Nelson Mandela once said that what’s so terrifying about us is not so much that we’re powerless but that we’re powerful beyond our wildest dreams. There’s a little book I’ve been reading and it’s something I would suggest that you all leaf through. It’s a book called, "The Hidden Messages of Water" by Dr. Emoto. What Dr. Emoto did was to take extremely enlarged electron microscopic photos of water crystals in bottles with various thoughts or words expressed or written on them or crystals exposed to music of various kinds.

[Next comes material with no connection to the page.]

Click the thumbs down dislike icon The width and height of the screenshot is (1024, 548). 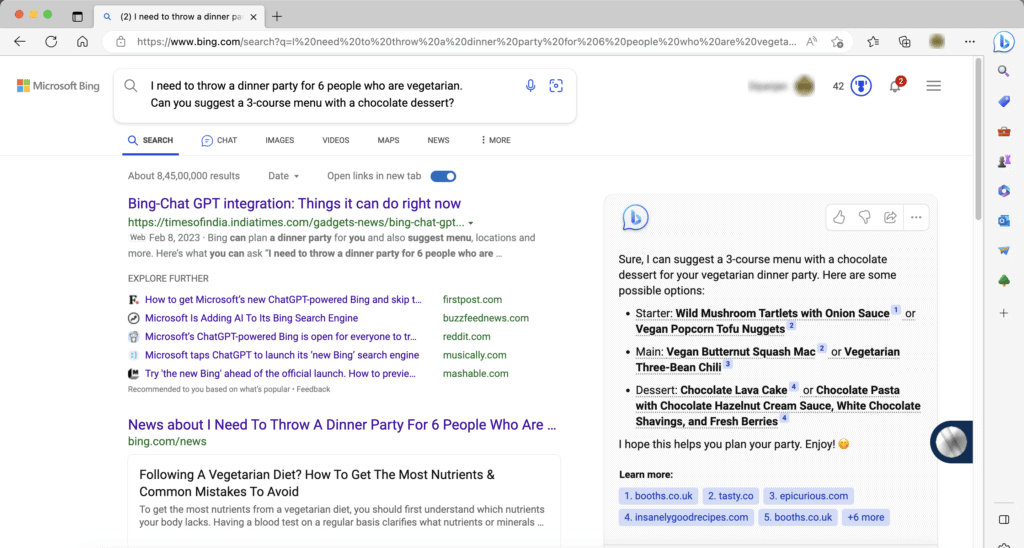point(864,217)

Where love or gratitude or a blessing had been bestowed, the crystal was perfect, lovely, like a wonderful snowflake. Where hatred or anger had been expressed, the water had a difficult time even forming crystals and was simply messy looking. This is what we do to water. Now we are 80% water. Isn’t that powerful! Isn’t that astounding! Our world is mostly water. If this is what our prayers (because they’re prayers whether angry or loving) do to water, imagine what our prayers do to us and to our universe.

If this were just another new age book we could walk by it but this is a new kind of science that physicists and others are engaging in, looking at how we effect the universe we live in and how it then effects us back. So we can see scientifically now, how we change the mind and the heart of God. How God, in fact, listens to us and to our prayers however you conceive of God. We change God and God changes everything. This is profound. This is what the story of the woman who will not leave Jesus alone is about. It is unlike any other passage in the New Testament. Jesus changes his mind on the behest of a human being. Another way of looking at it is that here is a beautiful feminine aspect of God. Maybe this woman is God? When you read this passage this way it’s very difficult to go back and see it any other way. Who else changes the heart of the divine but someone else who also owns divinity?

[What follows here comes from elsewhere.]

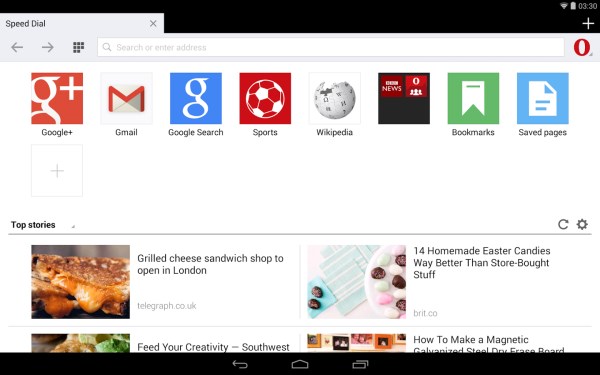Viewport: 600px width, 375px height.
Task: Open top stories settings gear
Action: 582,224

I wanted to close this morning with a poem but before I do I wanted to talk about the baggage we began with, that we brought in with us this morning. This is a house, your house, but a house unlike any other. This is a house that despite appearances to the contrary, has no doors, walls, roof or floor. It is called a Church. The winds of God blow in and through here. The winds of our divine spirits blow in and out of here.
Gil and I were guests at a wedding this summer, a Jewish wedding complete with a Chuppah . The Chuppah is a beautiful symbol. It is a tent of sorts but without walls and the symbolism is in it stand a couple and they stand strong despite everything that comes and goes in and out of their lives and home and they stand strong because of course they do not stand alone. They stand in the light of God. They stand in a holy house. Whatever brought them there, they are now to understand they need God, they cannot live without God and also, beautifully, God needs them. God can’t do God’s work without them. They are given a sacred trust. They leave that symbolic house to create their own open sided, open to the universe, house. It is a house where they can safely unpack all of their own baggage because it is divinely not only humanly, protected.

I love Rumi’s poems so I’m going to close with one:

This being human is a guest house.
It brings every morning a new arrival, a joy, a depression,
A meaness comes as an unexpected visitor. Welcome and
entertain them all, even if they are a crowd of sorrows who violently
sweep your house empty of its furniture. Still treat each guest
honorably. He may be clearing you out for some new delight.
The dark thought, the shame, the malice, meet them at the door
laughing and invite them in. Be grateful for whoever comes.
For each has been sent as a guide from beyond.

Amen.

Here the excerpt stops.